Visual cycle: Dependence of retinol production and removal on photoproduct decay and cell morphology.

作者信息

Ala-Laurila Petri, Kolesnikov Alexander V, Crouch Rosalie K, Tsina Efthymia, Shukolyukov Sergey A, Govardovskii Victor I, Koutalos Yiannis, Wiggert Barbara, Estevez Maureen E, Cornwall M Carter

机构信息

Department of Physiology and Biophysics, Boston University School of Medicine, Boston, MA 02118, USA.

出版信息

J Gen Physiol. 2006 Aug;128(2):153-69. doi: 10.1085/jgp.200609557. Epub 2006 Jul 17.

DOI:10.1085/jgp.200609557
PMID:16847097
原文链接:https://pmc.ncbi.nlm.nih.gov/articles/PMC2151530/
Abstract

The visual cycle is a chain of biochemical reactions that regenerate visual pigment following exposure to light. Initial steps, the liberation of all-trans retinal and its reduction to all-trans retinol by retinol dehydrogenase (RDH), take place in photoreceptors. We performed comparative microspectrophotometric and microfluorometric measurements on a variety of rod and cone photoreceptors isolated from salamander retinae to correlate the rates of photoproduct decay and retinol production. Metapigment decay rate was spatially uniform within outer segments and 50-70 times faster in the cells that contained cone-type pigment (SWS2 and M/LWS) compared to cells with rod-type pigment (RH1). Retinol production rate was strongly position dependent, fastest at the base of outer segments. Retinol production rate was 10-40 times faster in cones with cone pigments (SWS2 and M/LWS) than in the basal OS of rods containing rod pigment (RH1).

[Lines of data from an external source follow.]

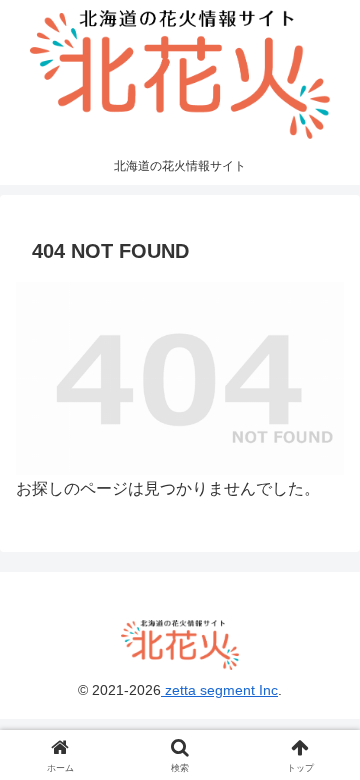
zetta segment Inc (219, 690)
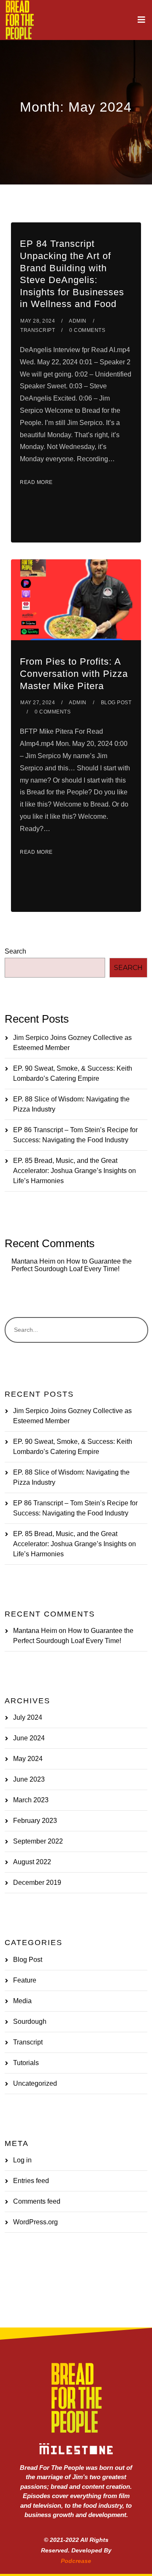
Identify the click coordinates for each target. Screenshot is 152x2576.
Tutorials (26, 2062)
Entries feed (31, 2180)
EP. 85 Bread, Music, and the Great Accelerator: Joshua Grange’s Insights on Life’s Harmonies (74, 1170)
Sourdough (29, 2021)
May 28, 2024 (37, 321)
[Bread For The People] (19, 20)
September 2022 (38, 1841)
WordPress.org (35, 2222)
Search (15, 951)
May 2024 (28, 1758)
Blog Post (116, 702)
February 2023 (35, 1820)
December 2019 (37, 1882)
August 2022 (32, 1861)
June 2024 (29, 1738)
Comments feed (36, 2201)
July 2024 (27, 1717)
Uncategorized (35, 2083)
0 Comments (87, 330)
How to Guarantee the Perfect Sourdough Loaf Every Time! (71, 1265)
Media (22, 2000)
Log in (22, 2160)
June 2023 (29, 1779)
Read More (36, 482)
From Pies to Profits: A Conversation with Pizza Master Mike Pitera (74, 673)
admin (78, 321)
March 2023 (31, 1800)
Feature (24, 1980)
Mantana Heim (33, 1261)
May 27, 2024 (37, 702)
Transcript (37, 330)
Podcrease (76, 2560)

Production rate was approximately five times faster in rods containing cone pigment (SWS2) than the rate in basal OS of rods containing the rod pigment (RH1). We show that retinol production is defined either by metapigment decay rate or RDH reaction rate, depending on cell type or outer segment region, whereas retinol removal is defined by the surface-to-volume ratio of the outer segment and the availability of retinoid binding protein (IRBP). The more rapid rates of retinol production in cones compared to rods are consistent with the more rapid operation of the visual cycle in these cells.

摘要

视觉循环是一系列生化反应,在光照后使视觉色素再生。初始步骤,即全反式视黄醛的释放及其被视黄醇脱氢酶(RDH)还原为全反式视黄醇,发生在光感受器中。我们对从蝾螈视网膜分离出的多种视杆和视锥光感受器进行了比较显微分光光度法和显微荧光测定,以关联光产物衰变速率和视黄醇生成速率。间色素衰变速率在外段内空间上是均匀的,与含有视杆型色素(RH1)的细胞相比,含有视锥型色素(SWS2和M/LWS)的细胞中的衰变速率快50 - 70倍。视黄醇生成速率强烈依赖于位置,在外段基部最快。含有视锥色素(SWS2和M/LWS)的视锥细胞中的视黄醇生成速率比含有视杆色素(RH1)的视杆细胞基部外段快10 - 40倍。含有视锥色素(SWS2)的视杆细胞中的生成速率比含有视杆色素(RH1)的视杆细胞基部外段的速率快约五倍。我们表明,视黄醇生成由间色素衰变速率或RDH反应速率决定,这取决于细胞类型或外段区域,而视黄醇的去除由外段的表面积与体积之比以及类视黄醇结合蛋白(IRBP)的可用性决定。与视杆细胞相比,视锥细胞中视黄醇生成速率更快,这与这些细胞中视觉循环的更快运行一致。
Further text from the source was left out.